花鳥諷詠ドリル ‐主宰の句評‐ 第48回 (平成17年11月11日 席題 八手の花・鷲)

初冬の御慶事近き重警備

 これは一つの挨拶の句。あるいは時の句ですね。こういうのがあっていいと思いますね。あんまり写生写生といって、眼前の句を、客観写生だけすればいいんだと言っていると、俳句が痩せてくる。こうした時のご慶事を種草として詠むというのも、挨拶の句の一つのありようだと思います。

髪染めし娘も畏みて爐を開く

 「爐開き」が季題ですね。風炉で座敷の中で動いていた風炉が終わって、爐が開かれて、爐開きになった。「髪染めし娘も」というので、やっと茶髪っぽいということがわかるけれど、髪染めし人といえば、年配の人が髪を染めていることになるので、これはなかなか危険な使い方ですね。

生垣に茶の花の白点々と

 平凡な句のように見えるけれど、リズムがいいですね。そして一つ見えたら、次々見えたというプロセスが、この語順から見えてくると思います。

秋天にランナー街を埋めつくし

 どなたか「ランナー街」とお読みになってたけど、そう読まれる危険がある。 ふつつかとは言いませんけど、若干不注意な部分もあるかもしれません。でも、この句の面白いのは、いかにもシティーマラソン。
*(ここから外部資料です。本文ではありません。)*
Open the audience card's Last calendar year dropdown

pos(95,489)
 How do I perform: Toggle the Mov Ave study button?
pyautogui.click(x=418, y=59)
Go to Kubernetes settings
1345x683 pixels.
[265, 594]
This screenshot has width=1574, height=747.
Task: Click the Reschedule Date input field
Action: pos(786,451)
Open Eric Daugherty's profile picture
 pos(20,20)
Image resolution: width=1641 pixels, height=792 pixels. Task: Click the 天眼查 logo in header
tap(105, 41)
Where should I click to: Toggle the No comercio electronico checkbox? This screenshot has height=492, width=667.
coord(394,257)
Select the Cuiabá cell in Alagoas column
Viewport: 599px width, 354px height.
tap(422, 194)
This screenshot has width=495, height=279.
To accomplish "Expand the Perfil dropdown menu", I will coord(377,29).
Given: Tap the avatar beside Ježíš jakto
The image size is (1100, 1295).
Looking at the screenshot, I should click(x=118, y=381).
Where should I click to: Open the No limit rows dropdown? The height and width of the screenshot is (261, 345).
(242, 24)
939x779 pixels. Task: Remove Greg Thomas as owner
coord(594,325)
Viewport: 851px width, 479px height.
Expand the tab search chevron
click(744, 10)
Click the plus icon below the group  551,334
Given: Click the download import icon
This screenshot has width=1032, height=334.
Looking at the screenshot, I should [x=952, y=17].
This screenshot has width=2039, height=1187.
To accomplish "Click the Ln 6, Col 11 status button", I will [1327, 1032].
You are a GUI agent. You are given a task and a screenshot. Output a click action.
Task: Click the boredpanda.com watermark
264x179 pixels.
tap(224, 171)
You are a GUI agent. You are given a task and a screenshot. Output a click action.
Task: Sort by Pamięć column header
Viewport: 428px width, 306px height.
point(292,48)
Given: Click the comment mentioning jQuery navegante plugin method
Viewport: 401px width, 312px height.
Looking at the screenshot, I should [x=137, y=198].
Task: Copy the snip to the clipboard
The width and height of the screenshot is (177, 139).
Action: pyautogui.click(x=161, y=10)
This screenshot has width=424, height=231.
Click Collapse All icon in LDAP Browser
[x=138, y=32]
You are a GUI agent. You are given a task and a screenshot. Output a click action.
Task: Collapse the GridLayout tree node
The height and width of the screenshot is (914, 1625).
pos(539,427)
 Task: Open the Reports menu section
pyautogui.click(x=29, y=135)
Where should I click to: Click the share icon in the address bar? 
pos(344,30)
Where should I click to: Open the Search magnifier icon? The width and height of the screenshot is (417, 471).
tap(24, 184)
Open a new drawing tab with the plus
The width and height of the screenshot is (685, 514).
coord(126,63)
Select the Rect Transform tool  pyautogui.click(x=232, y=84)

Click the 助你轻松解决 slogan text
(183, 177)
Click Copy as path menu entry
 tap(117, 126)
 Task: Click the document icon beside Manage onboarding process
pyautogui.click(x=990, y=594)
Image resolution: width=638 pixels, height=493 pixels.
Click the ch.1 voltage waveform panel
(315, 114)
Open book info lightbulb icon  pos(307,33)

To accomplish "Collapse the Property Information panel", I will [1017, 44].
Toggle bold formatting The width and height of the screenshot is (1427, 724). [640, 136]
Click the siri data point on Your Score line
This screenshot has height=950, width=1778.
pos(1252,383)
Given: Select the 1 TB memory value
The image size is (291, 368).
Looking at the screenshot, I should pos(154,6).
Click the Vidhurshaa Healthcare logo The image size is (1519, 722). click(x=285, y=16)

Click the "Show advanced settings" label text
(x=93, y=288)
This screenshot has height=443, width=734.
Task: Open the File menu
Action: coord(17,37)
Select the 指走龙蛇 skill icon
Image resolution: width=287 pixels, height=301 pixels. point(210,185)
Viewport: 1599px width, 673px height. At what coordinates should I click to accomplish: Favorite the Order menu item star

いかにも健康志向の人たちが寄り集まっているという、ちょっと悲しい気もするんだけれども、そういうことを皮肉を籠めて、面白いと思います。

止まり木をむずと掴みて檻の鷲

 なるほど止まり木は鳥が止まる為にある止まり木が原義で、バーにある止まり木はその次に使ったことばなんだけれど、こう言われてみると、檻の鷲がバーに来たような感じが若干する。ま、そんなことをおいて、「むずと掴みて」というところに猛禽類、しかも猛禽類の王者と言われる鷲の感じが出ていると思います。